Second, take the student density maps (here). If the average household income was as fine-grained as this density map, then you could easily draw pretty good redistricting lines that would take into account socioeconomic status. 

Third, I don't think it is wise to specify exactly how socioeconomic status should be equalized through redistricting. As I mentioned above, I think we should characterize our goal in terms of an educational outcome, and then give the administration latitude to realize that goal. 

But how might such a method work: first, you take the density map. Let's say that the block with 234 students on the density map is going to Grant Wood. Then we could multiply 234 by $50K. And let's say that the block  with 37 students near Shimek is districted to that school. Then, we multiply 37 by (at least) $100K. Now, we can see what we'd need to do with redistricting in order to bring the average household income closer together at those schools. In fact, this method could very well be a significant improvement over using FRL status, since it would take into account the uber-wealthy and some low-income persons who choose not to apply for FRL.

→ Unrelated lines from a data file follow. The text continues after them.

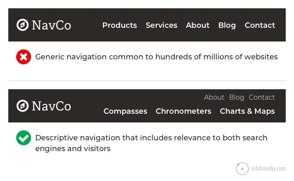
Task: Select About in the top navigation bar
Action: (198, 25)
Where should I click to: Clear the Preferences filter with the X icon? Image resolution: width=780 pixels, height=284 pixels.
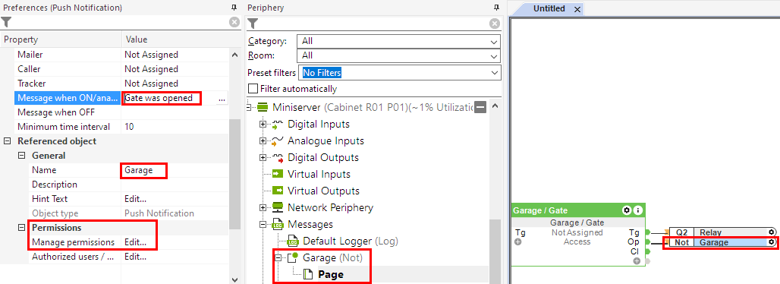[234, 23]
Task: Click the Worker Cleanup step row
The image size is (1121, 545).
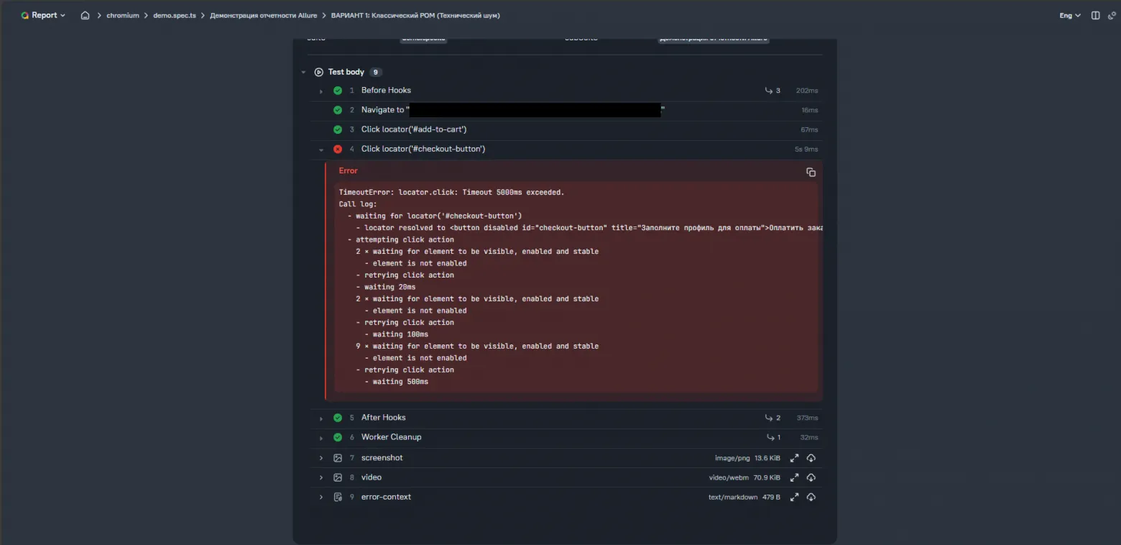Action: [391, 436]
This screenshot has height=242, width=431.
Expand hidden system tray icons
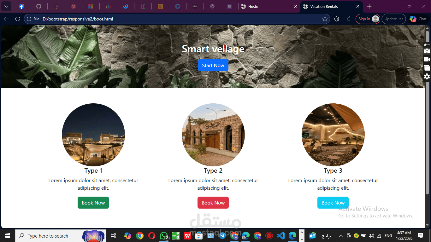click(341, 235)
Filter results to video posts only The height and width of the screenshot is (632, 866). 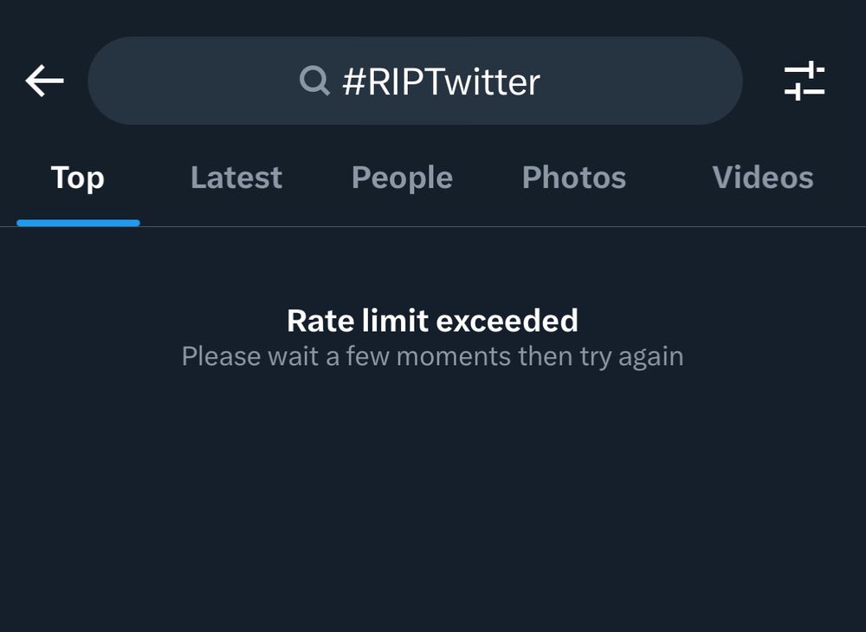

Of course, I'm assuming that the average income information would basically be true for the population of families with school age children. I think that assumption probably holds well enough presently for us to use something akin to this approach as a tool in the overall approach that the administration would take. I think the assumption may not apply in all circumstances, and that's another good reason for the board to focus on goals and allow the administration to use this tool among others to accomplish those goals.

Now, don't hear what I'm not saying. I don't think this should be the only means for redistricting. Nor do I think that it is a cure all for what ails our district. Rather, socioeconomic considerations need to be in the administration's tool belt for addressing the barriers that low-income persons disproportionately face, which is exacerbated at school with high concentrations of poverty.

What say you? Is this approach sufficient to take socioeconomic status into account? Or do we just have to use FRL status?